Mortgage rates are rising! Investors were in a buying mood on Friday(I have no idea why). The bond market however is getting increasingly more bearish. The 10 year note has now risen to 4.26% which is the highest rate this year.
Mortgage rates have risen as a result as seen here on Bloomberg.
As you can see, rates have risen from 5.82% up to 6.3% month on month. Mortgage backed securities have also risen to the highs seen last summer as seen in the graph below. This doesn't always correlate with mortgage rates but its a good indicator.
Consumer sentiment also seen below is putting further pressure on rates rates because the bond market is becoming increasingly more skeptical of the massive debt bubble that's been created over the past 20 years.
As a result, yields are rising which pushes up rates.
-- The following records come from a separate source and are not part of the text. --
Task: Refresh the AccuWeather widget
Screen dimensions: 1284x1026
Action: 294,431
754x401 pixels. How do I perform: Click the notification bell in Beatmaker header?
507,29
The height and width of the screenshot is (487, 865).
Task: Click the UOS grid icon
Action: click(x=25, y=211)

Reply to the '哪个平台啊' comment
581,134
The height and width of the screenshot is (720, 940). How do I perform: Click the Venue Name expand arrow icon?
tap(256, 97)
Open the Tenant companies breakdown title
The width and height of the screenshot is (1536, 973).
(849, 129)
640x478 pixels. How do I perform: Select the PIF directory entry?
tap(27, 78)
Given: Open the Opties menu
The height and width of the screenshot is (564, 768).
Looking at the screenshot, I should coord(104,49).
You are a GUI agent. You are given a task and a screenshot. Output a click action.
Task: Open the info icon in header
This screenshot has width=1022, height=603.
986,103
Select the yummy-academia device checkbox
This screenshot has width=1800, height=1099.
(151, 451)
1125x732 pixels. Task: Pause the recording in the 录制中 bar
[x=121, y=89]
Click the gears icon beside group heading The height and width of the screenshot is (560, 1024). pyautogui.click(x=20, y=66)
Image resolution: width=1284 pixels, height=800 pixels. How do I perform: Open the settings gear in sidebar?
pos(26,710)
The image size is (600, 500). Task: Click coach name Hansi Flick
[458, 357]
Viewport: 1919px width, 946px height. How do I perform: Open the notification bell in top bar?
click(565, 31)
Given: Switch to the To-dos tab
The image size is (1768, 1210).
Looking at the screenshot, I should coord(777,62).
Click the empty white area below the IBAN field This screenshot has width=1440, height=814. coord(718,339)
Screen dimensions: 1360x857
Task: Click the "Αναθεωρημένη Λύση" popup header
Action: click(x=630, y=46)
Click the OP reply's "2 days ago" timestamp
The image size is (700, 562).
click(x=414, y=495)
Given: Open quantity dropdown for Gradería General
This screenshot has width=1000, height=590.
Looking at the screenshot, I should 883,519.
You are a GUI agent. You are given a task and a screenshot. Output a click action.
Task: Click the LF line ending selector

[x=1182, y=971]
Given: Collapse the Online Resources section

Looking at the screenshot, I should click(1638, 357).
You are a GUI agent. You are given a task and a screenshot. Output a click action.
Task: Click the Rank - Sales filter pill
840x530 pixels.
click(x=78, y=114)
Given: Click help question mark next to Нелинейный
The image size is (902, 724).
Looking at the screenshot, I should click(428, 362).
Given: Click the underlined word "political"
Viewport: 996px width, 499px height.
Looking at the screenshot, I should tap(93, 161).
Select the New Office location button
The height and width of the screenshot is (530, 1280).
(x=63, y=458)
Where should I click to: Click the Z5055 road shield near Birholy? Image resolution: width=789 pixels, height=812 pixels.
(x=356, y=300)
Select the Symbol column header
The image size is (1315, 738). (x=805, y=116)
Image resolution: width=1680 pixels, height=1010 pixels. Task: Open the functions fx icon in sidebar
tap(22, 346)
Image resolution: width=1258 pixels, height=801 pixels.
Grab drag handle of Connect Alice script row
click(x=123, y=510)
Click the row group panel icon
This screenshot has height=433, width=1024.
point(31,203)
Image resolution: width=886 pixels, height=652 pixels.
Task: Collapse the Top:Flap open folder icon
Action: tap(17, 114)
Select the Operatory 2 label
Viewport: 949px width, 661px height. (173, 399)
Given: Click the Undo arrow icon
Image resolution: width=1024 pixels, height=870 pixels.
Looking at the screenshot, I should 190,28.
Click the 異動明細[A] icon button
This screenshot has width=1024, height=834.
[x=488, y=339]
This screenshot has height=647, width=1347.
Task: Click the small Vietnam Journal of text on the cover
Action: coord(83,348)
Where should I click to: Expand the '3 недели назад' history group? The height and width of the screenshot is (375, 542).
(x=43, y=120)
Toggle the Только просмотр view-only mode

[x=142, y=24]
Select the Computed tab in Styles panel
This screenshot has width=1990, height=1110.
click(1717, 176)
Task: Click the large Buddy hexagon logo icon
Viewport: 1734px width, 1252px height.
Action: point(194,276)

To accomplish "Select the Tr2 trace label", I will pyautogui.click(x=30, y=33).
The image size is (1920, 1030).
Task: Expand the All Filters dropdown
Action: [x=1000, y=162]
Never bet against the bond market. They almost always get it right. The catalyst for the tech bubble bursting was created in the bond market by rising rates. When things look ridiculous like the current debt bubble does, yields on bonds rise especially when inflation is in the picture.
I recommend that everyone reads the following commentary from Doug Noland from Prudent Bear. Make sure you read his conclusions at the bottom. Its a great read.
One of his conclusions:
"The risk that our economy has entered a substantial downturn has actually increased markedly over the past several weeks. Importantly, energy costs have risen significantly to the point of being economically destabilizing. The combination of spiking energy and food costs has created the worst global inflationary backdrop since the seventies – a dangerous predicament only belatedly appreciated by global policymakers. Central banks across the globe have begun to react, and vulnerable global bond markets are under heavy selling pressure. There is today great uncertainty as to the consequences of a global spike in bond yields.
Importantly, the Fed’s aggressive “reflation” is being stopped dead in its tracks by market forces. U.S. market yields are moving sharply higher, with benchmark MBS yields now all the way back to last summer’s levels. This is forcing another round of speculative de-leveraging in the highly leveraged mortgage Credit market, which is tantamount to a further tightening of already tight mortgage finance conditions. This is another huge blow for the vulnerable Bubble Economy."
Rising interest rates in the bond market are a long term phenomenon and I don't see this changing anytime soon. This will be a crushing blow to the economy and the Fed will have no way of controlling it.
Consider this a big "kiss my behind" to the Fed from the bond market. Including inflation, the Fed funds rate is already at zero. If they drop rates again the bond market may take mortgage rates even higher with increasing yields.
Housing has much further to go on the downside with the bond market now starting to panic.
You ain't seen nothing yet when it comes to dropping home prices.